Conservation Volunteers Australia
Collecting data and knowledge to improve conservation in Australia
Paper Giant helped develop a Minimum Viable Platform (MVP) to enable better data sharing and effective collaboration between diverse stakeholders undertaking conservation work across Australia.
Outcomes
A set of life stories that explain the different modes of landcare work in Australia
An MVP approach to guide the development of a new data platform
A prioritised set of features that can be utilised to develop future releases and improvements
Services
- Social innovation
- Product strategy
- MVP design
- UX and UI design
Sectors
A complex ecosystem
Conservation Volunteers Australia (CVA) manages thousands of volunteers across Australia on projects such as wildlife protection, community gardens, wetlands rehabilitation, and bushfire recovery.
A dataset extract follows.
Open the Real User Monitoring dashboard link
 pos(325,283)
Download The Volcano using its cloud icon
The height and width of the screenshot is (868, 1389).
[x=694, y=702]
With such a wide range of activities, it can be a challenge to capture learnings and outcomes in a consistent and shareable way.
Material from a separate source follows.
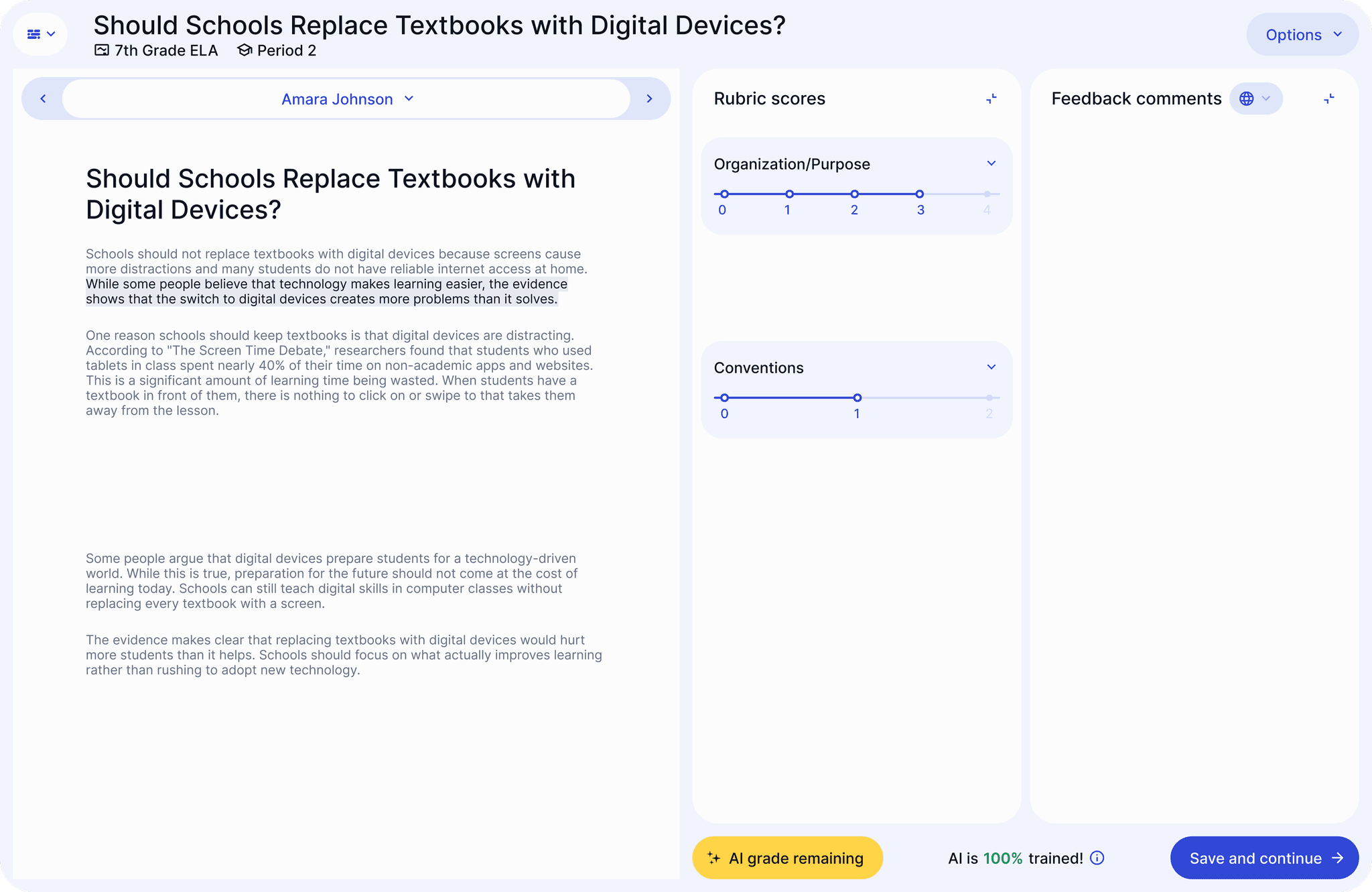
Task: Expand the Conventions rubric criterion details
Action: (x=992, y=367)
As a nationwide organisation, CVA is uniquely positioned in Australia’s large, complex and dynamic landcare and conservation system to create a data-sharing platform that can capture the fieldwork in real time so project efforts and achievements are more visible to the grants bodies that support them.
Different modes, different needs
Over 7 weeks Paper Giant interviewed three CVA stakeholders and eight people involved in planning, delivering and investing in conservation and landcare projects in Victoria and NSW.
We discovered four different modes of doing conservation work – fieldwork, facilitation, stewardship, and investment – and explored the unique needs of each mode.
This understanding was framed into a set of life stories that demonstrate how different organisations, processes, tools and technologies enable or inhibit information and data sharing throughout landcare networks.
One platform
We drew upon the research to outline a vision for a digital platform, including recommendations for platform validation and market launch that deliver for each landcare mode:
Facilitation: More efficient, streamlined processes improve ease of planning and reporting tasks
Stewardship: A rich picture of field activities and impact drives business and funding decisions
Fieldwork: Volunteers are able to focus on delivering quality outcomes. They capture stories and observations as they happen; less focus on onerous compliance reporting
Investment: Highly responsive investment strategies are more attuned to needs of people on the ground
Removing data friction
The existing system had multiple points of friction. Interactions and information flows were messy and cumbersome. The new platform enables more direct and faster information exchanges between relevant stakeholders.
Previously, people worked in their own ‘bubbles’, causing disconnection and lack of trust. There was a lack of cohesion across the network. Using the new platform, stakeholders can understand how every other stakeholder affects the health and productivity of land, across time.
There was a lack of shared understanding across the networks. Intentions and meanings could be misunderstood. The new platform provides a common language for all stakeholders.